Lost in his own reflections, Duncan stared moodily into the fire, while across from him Ian laid aside his papers and watched him in speculative silence. Finally he said, “Since my cooking was no worse than usual, I assume there’s another reason for that ferocious scowl of yours.”
Duncan nodded, and with a considerable amount of foreboding he stood up and walked over to the fire, mentally phrasing his opening arguments. “Ian, your grandfather has written to me,” the vicar began, watching Ian’s pleasant smile vanish and his face harden into chiseled stone. “He has asked me to intercede on his behalf and to urge you to reconsider meeting with him.”
“You’re wasting your time,” Ian said, his voice steely. “He’s your family,” Duncan tried again.
“My entire family is sitting in this room,” Ian bit out. “I acknowledge no other.”
“You’re his only living heir,” Duncan persisted doggedly. “That’s his problem, not mine.” “He’s dying, Ian.”
“I don’t believe it.”
“I do believe him.
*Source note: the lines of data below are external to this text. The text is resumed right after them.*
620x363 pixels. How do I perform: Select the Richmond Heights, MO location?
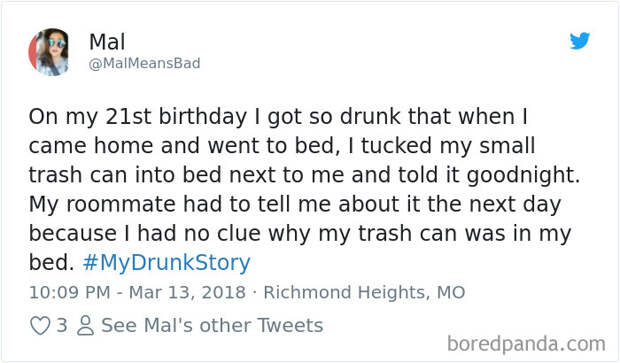tap(364, 292)
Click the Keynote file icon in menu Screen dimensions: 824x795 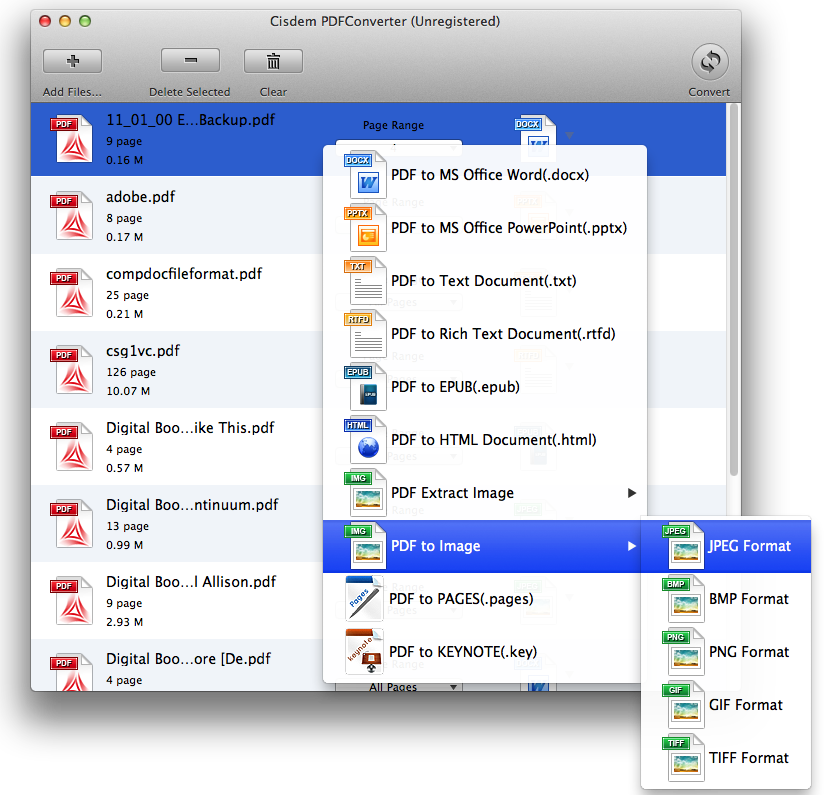coord(365,652)
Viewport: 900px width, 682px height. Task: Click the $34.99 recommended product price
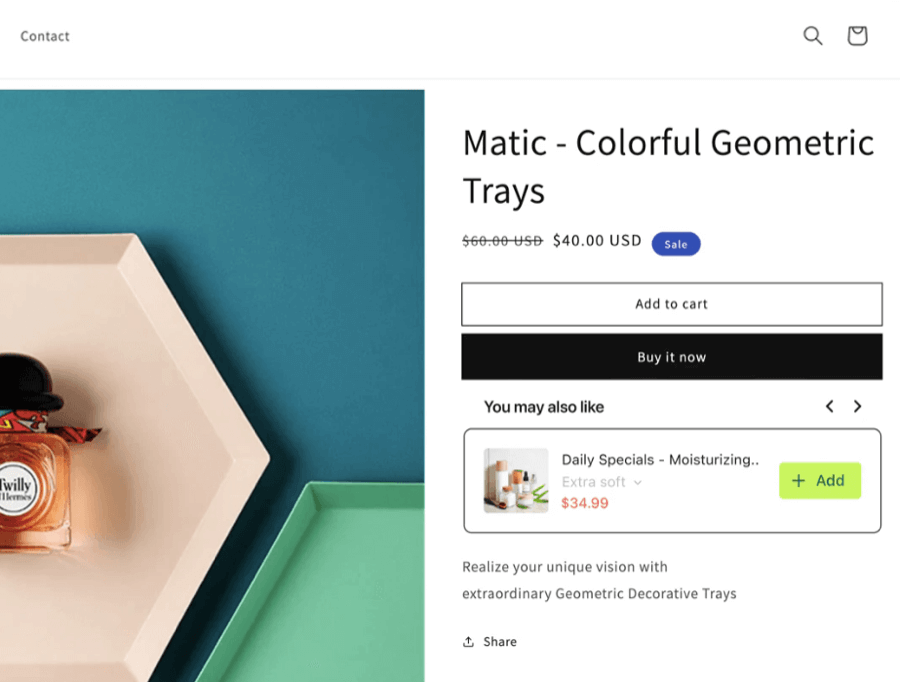click(x=585, y=503)
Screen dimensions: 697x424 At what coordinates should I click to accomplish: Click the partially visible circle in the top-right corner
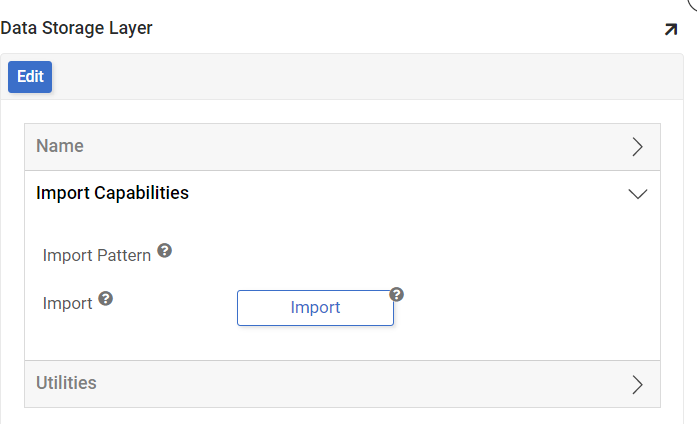pos(692,5)
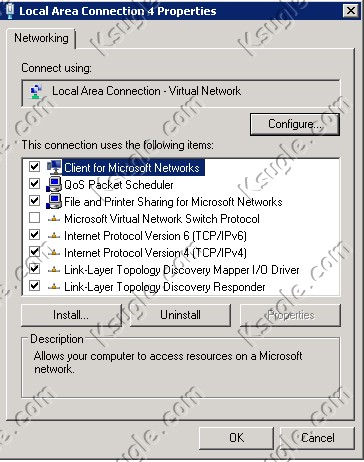
Task: Open adapter settings with Configure button
Action: (295, 124)
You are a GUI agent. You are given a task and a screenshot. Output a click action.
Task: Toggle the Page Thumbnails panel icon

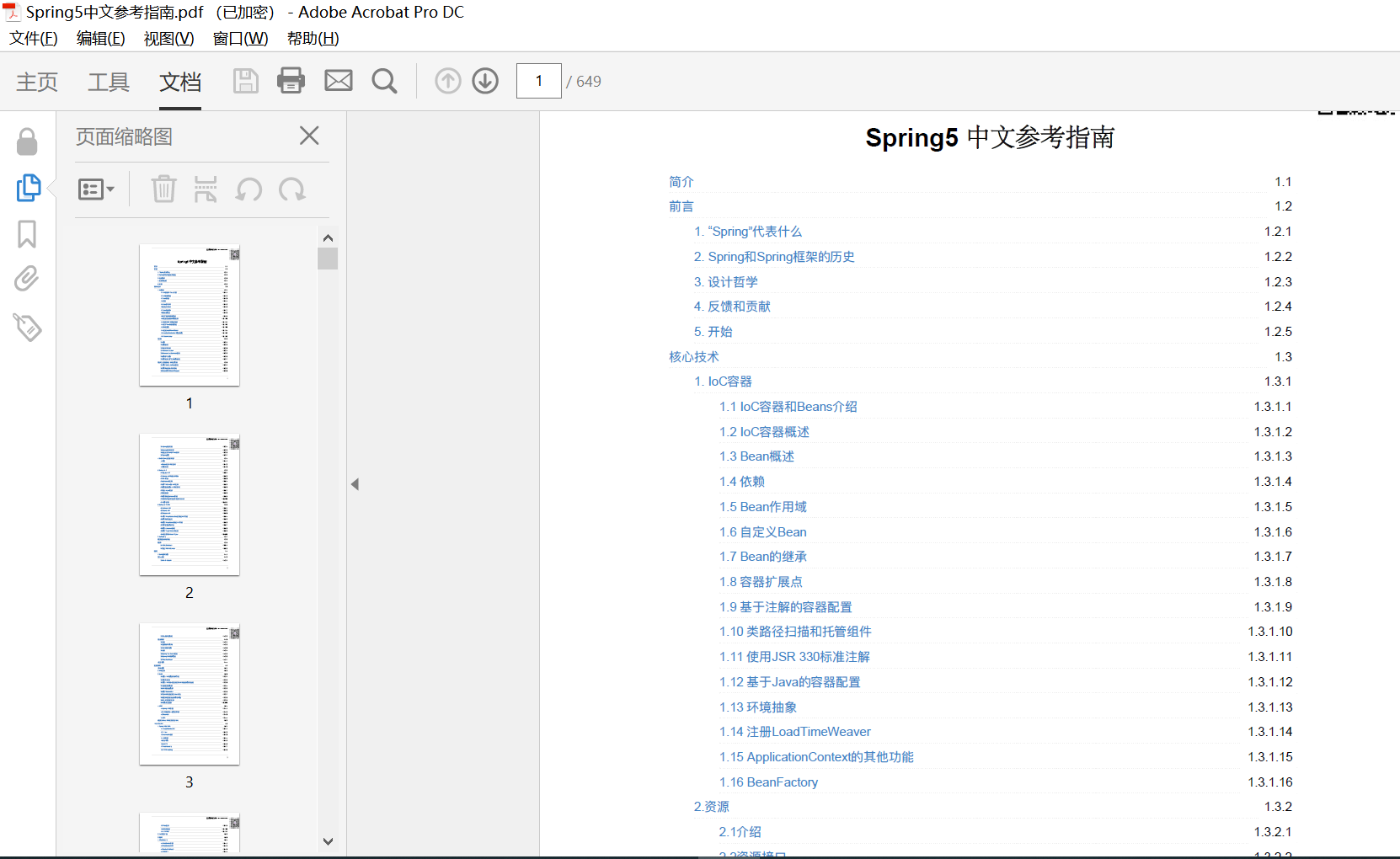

Furthermore, if your mother were alive, she would beg you to reconcile with him. It crushed her all her life that he disowned your father for marrying her. I shouldn’t have to remind you that your mother was my only sister. I loved her, and if I can forgive the man for the hurt he dealt her by his actions. I don’t see why you can’t.”
“You’re in the business of forgiveness,” Ian drawled with scathing sarcasm. “I’m not. I believe in an eye for an eye.”
“He’s dying, I tell you.”
“And I tell you “-Ian enunciated each word with biting clarity-”I do not give a damn!”
“If you won’t consider accepting the title for yourself, do it for your father. It was his by right, just as it is your future son’s birthright. This is your last opportunity to relent, Ian.
Your grandfather allowed me a fortnight to sway you before he named another heir. Your arrival here was delayed for a full fortnight. It may be too late already-”
“It was too late eleven years ago,” Ian replied with glacial calm, and then, while the vicar watched, Ian’s expression underwent an abrupt and startling transformation. The rigidity left his jaw, and he began sliding papers back into their case. That finished, he glanced at Duncan and said with quiet amusement, “Your glass is empty, Vicar. Would you like another?”
Duncan sighed and shook his head. It was over, exactly as Duncan had anticipated and feared. Ian had mentally slammed the door on his grandfather, and nothing would ever change his mind. When he turned calm and pleasant like this, Duncan knew from experience, Ian was irrevocably beyond reach. Since he’d already ruined his first night with his nephew, Duncan decided there was nothing to be lost by broaching another sensitive subject that was bothering him. “Ian, about Elizabeth Cameron. Her duenna said some things-”
That alarmingly pleasant yet distant smile returned to Ian’s face. “I’ll spare you further conversation, Duncan. It’s over,”
“The discussion or-” “All of it.”
“It didn’t look over to me,” Duncan snapped, nudged to the edge by Ian’s infuriating calm. “That scene I witnessed-”
“You witnessed the end.”
He said that, Duncan noted, with the same deadly finality, the same amused calm with which he’d spoken of his grandfather, It was as if he’d resolved matters to his complete satisfaction in his own mind, and nothing and no one could ever invade the place where he put them to rest. Based on Ian’s last reaction to the matter of Elizabeth Cameron, she was now relegated to the same category as the Duke of Stanhope. Frustrated, Duncan jerked the bottle of brandy off the table at Ian’s elbow and splashed some into his glass, “There’s something I’ve never told you,” he said angrily.
“And that is?” Ian inquired.
“I hate it when you turn all pleasant and amused. I’d rather see you furious! At least then I know I still have a chance of reaching you.”
To Duncan’s boundless annoyance, Ian merely picked up his book and started reading again.